#### [Given information]
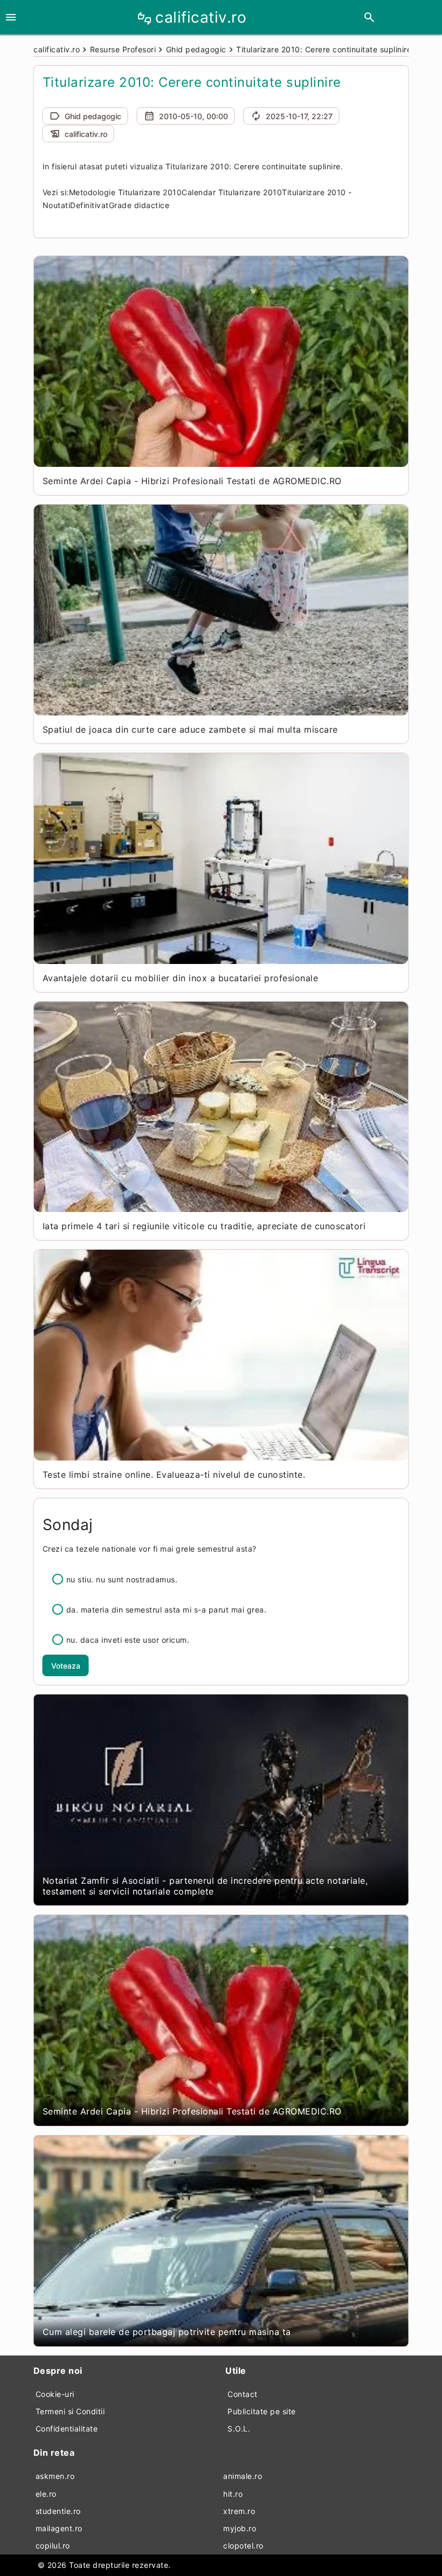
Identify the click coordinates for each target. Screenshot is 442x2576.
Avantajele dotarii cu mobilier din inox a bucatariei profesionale (181, 978)
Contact (242, 2394)
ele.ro (46, 2493)
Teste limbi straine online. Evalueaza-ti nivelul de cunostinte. (174, 1474)
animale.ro (242, 2476)
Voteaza (65, 1665)
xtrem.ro (239, 2511)
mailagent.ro (59, 2528)
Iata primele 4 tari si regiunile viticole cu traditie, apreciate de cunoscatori (204, 1226)
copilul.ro (53, 2545)
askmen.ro (55, 2476)
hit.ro (233, 2493)
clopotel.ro (243, 2545)
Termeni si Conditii (70, 2411)
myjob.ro (239, 2528)
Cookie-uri (55, 2394)
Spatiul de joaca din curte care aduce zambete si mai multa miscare (190, 729)
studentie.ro (58, 2511)
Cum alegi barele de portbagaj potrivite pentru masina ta (167, 2331)
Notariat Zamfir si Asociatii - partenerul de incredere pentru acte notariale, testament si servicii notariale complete (205, 1886)
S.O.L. (238, 2428)
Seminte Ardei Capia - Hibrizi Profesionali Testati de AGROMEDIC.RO (192, 481)
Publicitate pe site (261, 2411)
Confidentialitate (67, 2428)
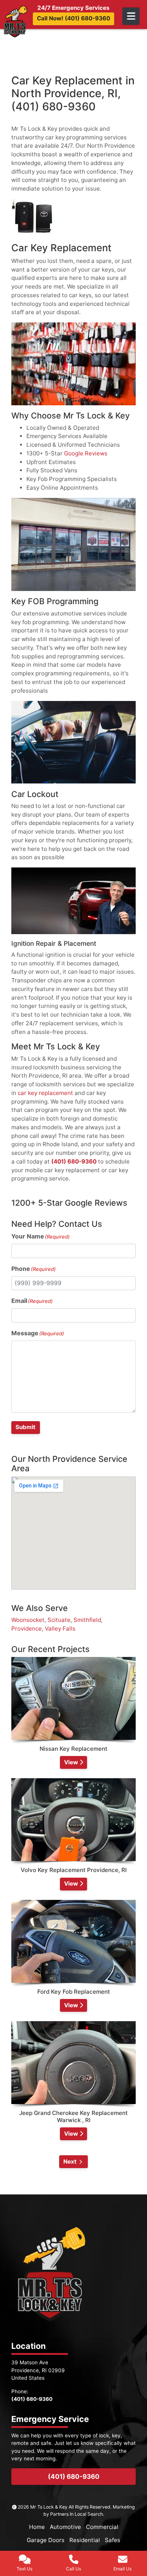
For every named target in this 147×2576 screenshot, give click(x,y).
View (72, 1762)
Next (70, 2161)
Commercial (102, 2526)
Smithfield (87, 1619)
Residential (84, 2540)
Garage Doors (45, 2540)
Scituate (58, 1619)
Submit (25, 1427)
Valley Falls (60, 1628)
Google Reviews (85, 453)
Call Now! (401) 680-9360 (73, 18)
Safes (112, 2540)
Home (37, 2526)
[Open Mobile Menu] (130, 16)
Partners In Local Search (76, 2514)
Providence (26, 1628)
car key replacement (44, 1092)
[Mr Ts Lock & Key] (15, 21)
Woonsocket (27, 1619)
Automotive (65, 2526)
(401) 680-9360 (73, 1161)
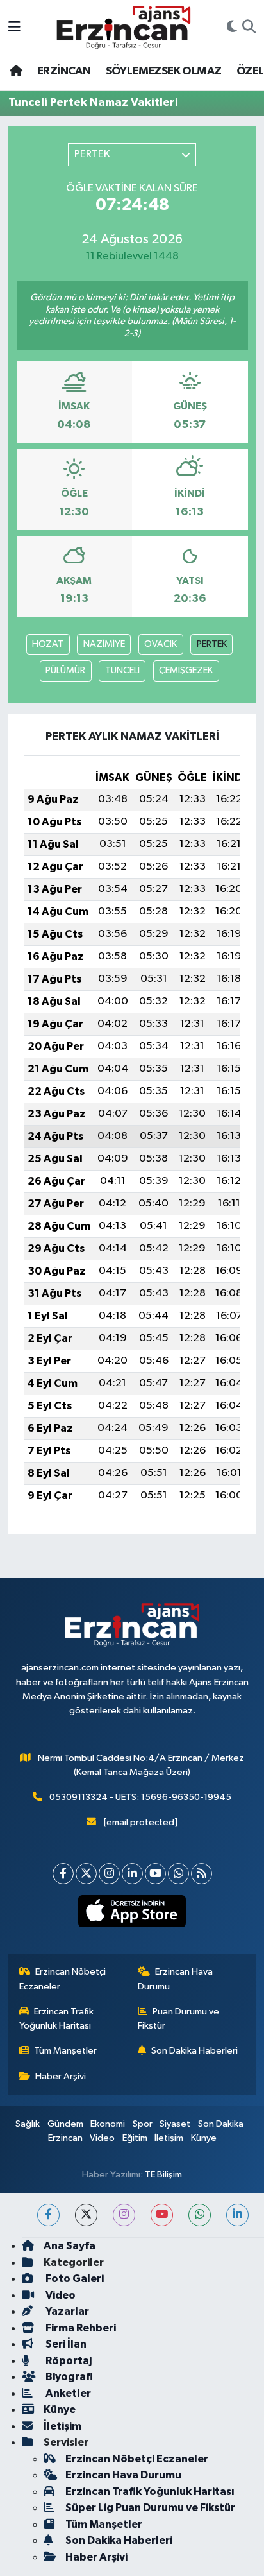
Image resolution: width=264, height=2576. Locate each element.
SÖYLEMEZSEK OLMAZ (164, 71)
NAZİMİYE (104, 644)
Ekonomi (107, 2124)
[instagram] (124, 2215)
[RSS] (201, 1873)
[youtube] (162, 2215)
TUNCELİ (122, 670)
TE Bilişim (163, 2174)
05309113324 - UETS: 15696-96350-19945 (140, 1797)
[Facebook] (63, 1873)
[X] (86, 1873)
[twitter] (86, 2215)
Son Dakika (220, 2124)
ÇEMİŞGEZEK (186, 670)
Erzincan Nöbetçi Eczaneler (62, 1979)
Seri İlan (65, 2344)
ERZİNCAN (63, 71)
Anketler (67, 2393)
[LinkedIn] (132, 1873)
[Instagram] (109, 1873)
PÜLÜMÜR (65, 670)
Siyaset (175, 2124)
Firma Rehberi (80, 2328)
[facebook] (48, 2215)
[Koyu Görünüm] (232, 27)
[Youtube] (155, 1873)
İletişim (168, 2138)
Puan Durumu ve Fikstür (179, 2019)
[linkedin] (237, 2215)
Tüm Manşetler (65, 2051)
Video (102, 2138)
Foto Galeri (74, 2278)
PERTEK (212, 644)
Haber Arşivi (60, 2076)
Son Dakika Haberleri (194, 2051)
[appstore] (132, 1913)
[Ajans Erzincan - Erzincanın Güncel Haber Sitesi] (123, 27)
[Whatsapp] (178, 1873)
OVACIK (160, 644)
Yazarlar (66, 2311)
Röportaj (68, 2360)
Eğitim (134, 2138)
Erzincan (65, 2138)
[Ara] (249, 27)
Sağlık (27, 2124)
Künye (204, 2138)
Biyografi (68, 2376)
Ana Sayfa (69, 2245)
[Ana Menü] (14, 27)
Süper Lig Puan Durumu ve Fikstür (150, 2507)
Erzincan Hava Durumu (175, 1979)
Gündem (65, 2124)
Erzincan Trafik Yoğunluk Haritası (56, 2019)
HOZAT (47, 644)
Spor (143, 2124)
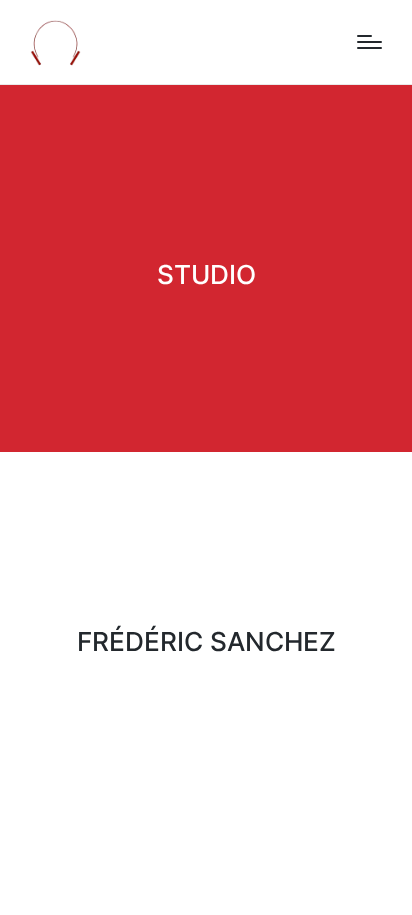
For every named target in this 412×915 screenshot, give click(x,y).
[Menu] (369, 42)
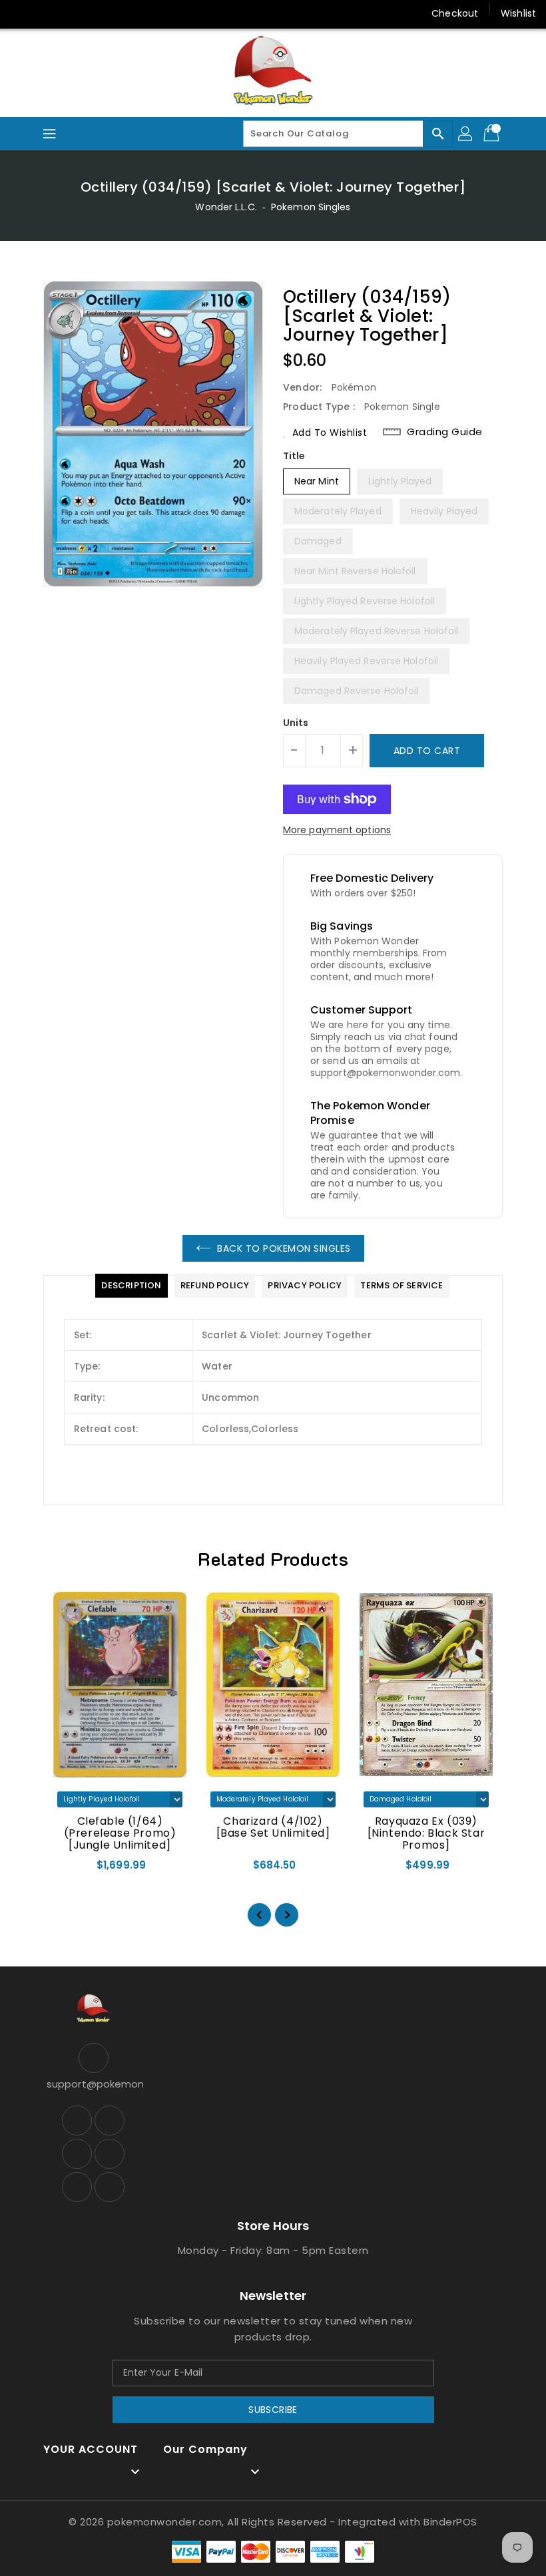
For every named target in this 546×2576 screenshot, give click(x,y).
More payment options (337, 829)
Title (294, 455)
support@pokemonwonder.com (93, 2084)
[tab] (131, 1286)
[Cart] (492, 133)
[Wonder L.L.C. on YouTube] (97, 13)
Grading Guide (445, 432)
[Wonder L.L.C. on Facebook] (21, 13)
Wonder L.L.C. (225, 207)
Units (296, 722)
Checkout (454, 13)
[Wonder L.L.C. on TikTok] (148, 13)
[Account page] (466, 133)
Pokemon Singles (311, 207)
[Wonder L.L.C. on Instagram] (72, 13)
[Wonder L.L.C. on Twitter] (47, 13)
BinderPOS (450, 2522)
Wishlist (518, 13)
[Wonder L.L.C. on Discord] (123, 13)
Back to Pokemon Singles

#### [What is expected]
Where an entry holds a picture, leave the picture out and output the rest exactly.

#### [Response to this exercise]
Identify the click coordinates for each target. Screenshot is 442x2576.
Avantajele dotarii cu mobilier din inox a bucatariei profesionale (181, 978)
Contact (242, 2394)
ele.ro (46, 2493)
Teste limbi straine online. Evalueaza-ti nivelul de cunostinte. (174, 1474)
animale.ro (242, 2476)
Voteaza (65, 1665)
xtrem.ro (239, 2511)
mailagent.ro (59, 2528)
Iata primele 4 tari si regiunile viticole cu traditie, apreciate de cunoscatori (204, 1226)
copilul.ro (53, 2545)
askmen.ro (55, 2476)
hit.ro (233, 2493)
clopotel.ro (243, 2545)
Termeni si Conditii (70, 2411)
myjob.ro (239, 2528)
Cookie-uri (55, 2394)
Spatiul de joaca din curte care aduce zambete si mai multa miscare (190, 729)
studentie.ro (58, 2511)
Cum alegi barele de portbagaj potrivite pentru masina ta (167, 2331)
Notariat Zamfir si Asociatii - partenerul de incredere pentru acte notariale, testament si servicii notariale complete (205, 1886)
S.O.L. (238, 2428)
Seminte Ardei Capia - Hibrizi Profesionali Testati de AGROMEDIC.RO (192, 481)
Publicitate pe site (261, 2411)
Confidentialitate (67, 2428)
For every named target in this 147×2576 screenshot, give click(x,y).
View (72, 1762)
Next (70, 2161)
Commercial (102, 2526)
Smithfield (87, 1619)
Residential (84, 2540)
Garage Doors (45, 2540)
Scituate (58, 1619)
Submit (25, 1427)
Valley Falls (60, 1628)
Google Reviews (85, 453)
Call Now! (401) 680-9360 (73, 18)
Safes (112, 2540)
Home (37, 2526)
[Open Mobile Menu] (130, 16)
Partners In Local Search (76, 2514)
Providence (26, 1628)
car key replacement (44, 1092)
[Mr Ts Lock & Key] (15, 21)
Woonsocket (27, 1619)
Automotive (65, 2526)
(401) 680-9360 (73, 1161)
Image resolution: width=264, height=2576. Locate each element.
SÖYLEMEZSEK OLMAZ (164, 71)
NAZİMİYE (104, 644)
Ekonomi (107, 2124)
[instagram] (124, 2215)
[RSS] (201, 1873)
[youtube] (162, 2215)
TUNCELİ (122, 670)
TE Bilişim (163, 2174)
05309113324 - UETS: 15696-96350-19945 (140, 1797)
[Facebook] (63, 1873)
[X] (86, 1873)
[twitter] (86, 2215)
Son Dakika (220, 2124)
ÇEMİŞGEZEK (186, 670)
Erzincan Nöbetçi Eczaneler (62, 1979)
Seri İlan (65, 2344)
ERZİNCAN (63, 71)
Anketler (67, 2393)
[LinkedIn] (132, 1873)
[Instagram] (109, 1873)
PÜLÜMÜR (65, 670)
Siyaset (175, 2124)
Firma Rehberi (80, 2328)
[facebook] (48, 2215)
[Koyu Görünüm] (232, 27)
[Youtube] (155, 1873)
İletişim (168, 2138)
Puan Durumu ve Fikstür (179, 2019)
[linkedin] (237, 2215)
Tüm Manşetler (65, 2051)
Video (102, 2138)
Foto Galeri (74, 2278)
PERTEK (212, 644)
Haber Arşivi (60, 2076)
Son Dakika Haberleri (194, 2051)
[appstore] (132, 1913)
[Ajans Erzincan - Erzincanın Güncel Haber Sitesi] (123, 27)
[Whatsapp] (178, 1873)
OVACIK (160, 644)
Yazarlar (66, 2311)
Röportaj (68, 2360)
Eğitim (134, 2138)
Erzincan (65, 2138)
[Ara] (249, 27)
Sağlık (27, 2124)
Künye (204, 2138)
Biyografi (68, 2376)
Ana Sayfa (69, 2245)
[Ana Menü] (14, 27)
Süper Lig Puan Durumu ve Fikstür (150, 2507)
Erzincan Hava Durumu (175, 1979)
Gündem (65, 2124)
Erzincan Trafik Yoğunluk Haritası (56, 2019)
HOZAT (47, 644)
Spor (143, 2124)
For every named target in this 412×915 screenshot, give click(x,y).
[Menu] (369, 42)
For every named target in this 546×2576 screenshot, give click(x,y).
More payment options (337, 829)
Title (294, 455)
support@pokemonwonder.com (93, 2084)
[tab] (131, 1286)
[Cart] (492, 133)
[Wonder L.L.C. on YouTube] (97, 13)
Grading Guide (445, 432)
[Wonder L.L.C. on Facebook] (21, 13)
Wonder L.L.C. (225, 207)
Units (296, 722)
Checkout (454, 13)
[Wonder L.L.C. on TikTok] (148, 13)
[Account page] (466, 133)
Pokemon Singles (311, 207)
[Wonder L.L.C. on Instagram] (72, 13)
[Wonder L.L.C. on Twitter] (47, 13)
BinderPOS (450, 2522)
Wishlist (518, 13)
[Wonder L.L.C. on Discord] (123, 13)
Back to Pokemon Singles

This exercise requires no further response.